Task brief:
Exact copy, pictures omitted: the line holding "Task: Open the" and every line after it down to the end of the entries.

Records shown:
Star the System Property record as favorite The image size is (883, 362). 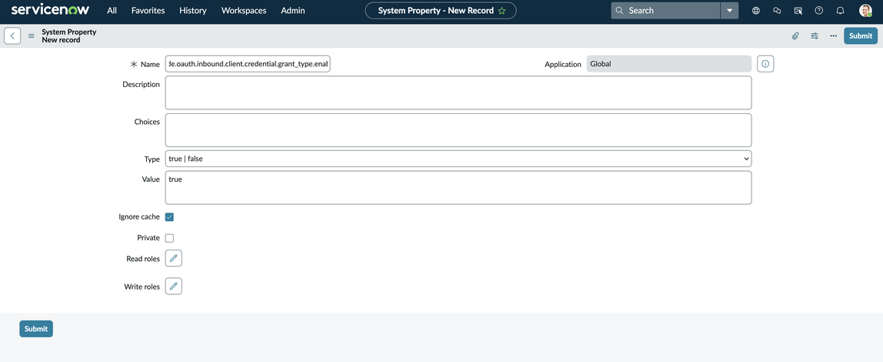pyautogui.click(x=502, y=11)
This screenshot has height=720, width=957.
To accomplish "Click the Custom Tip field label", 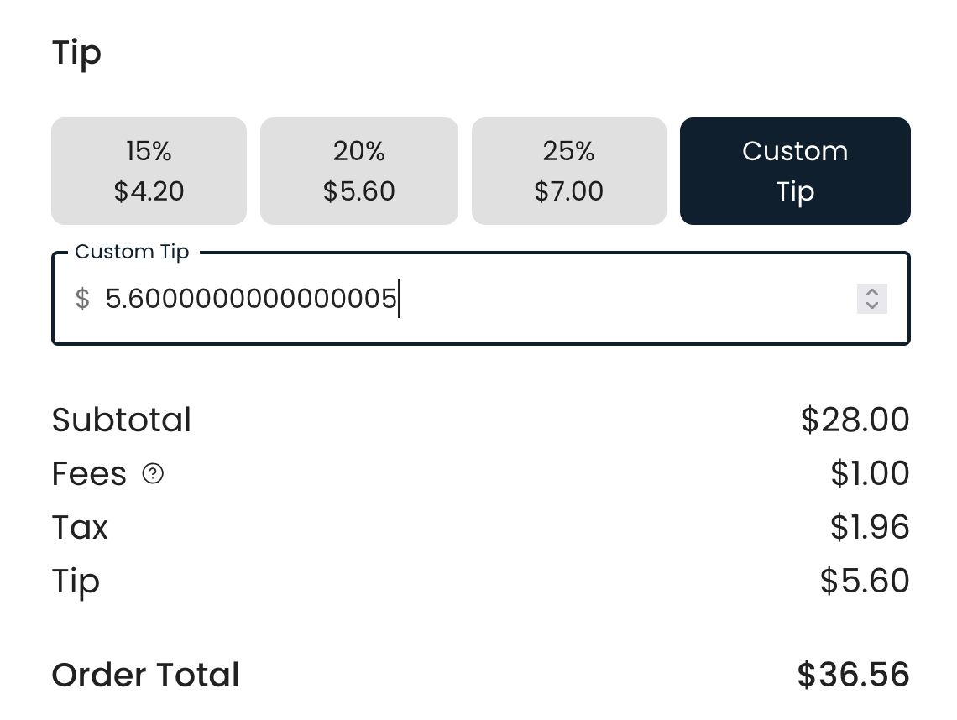I will tap(132, 252).
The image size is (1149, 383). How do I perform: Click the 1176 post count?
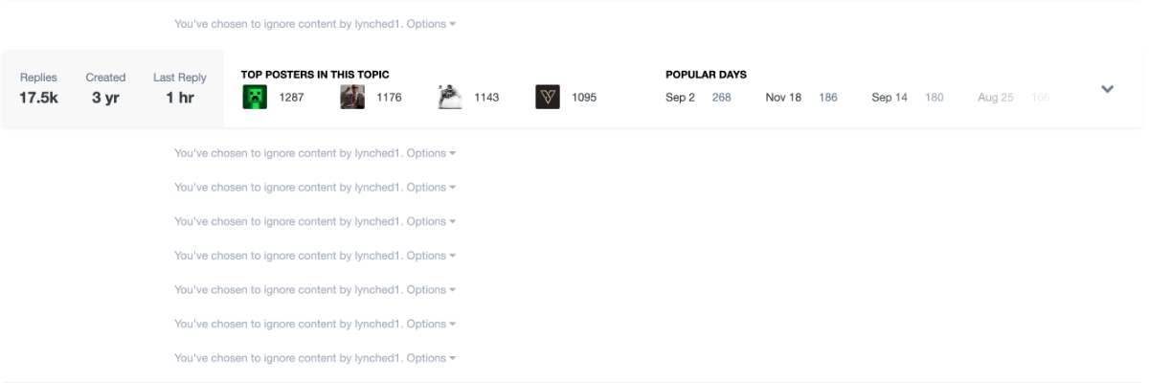(x=389, y=98)
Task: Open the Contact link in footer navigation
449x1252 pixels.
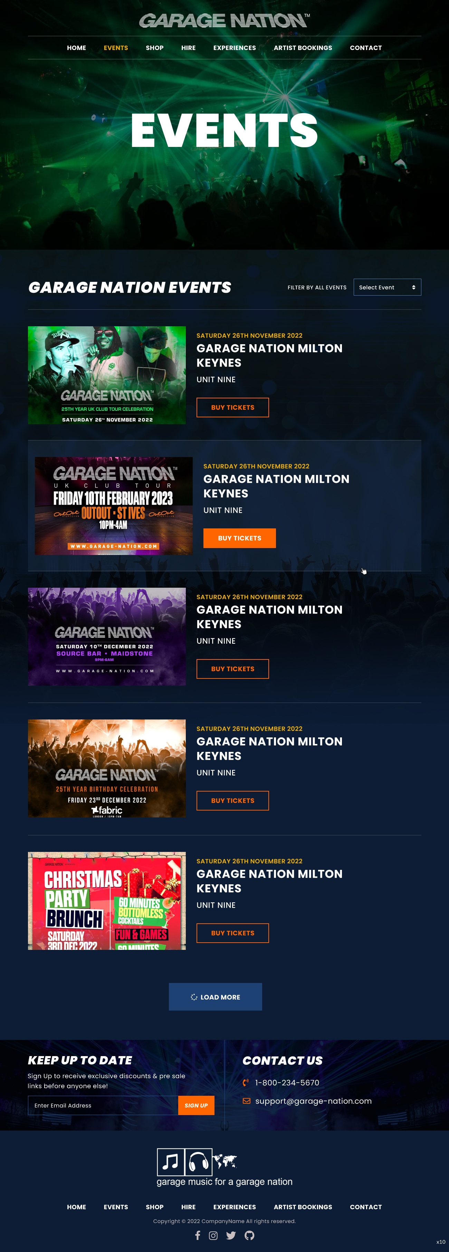Action: 365,1207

Result of this task:
Task: Open the Contact link in footer navigation
449x1252 pixels.
Action: 365,1207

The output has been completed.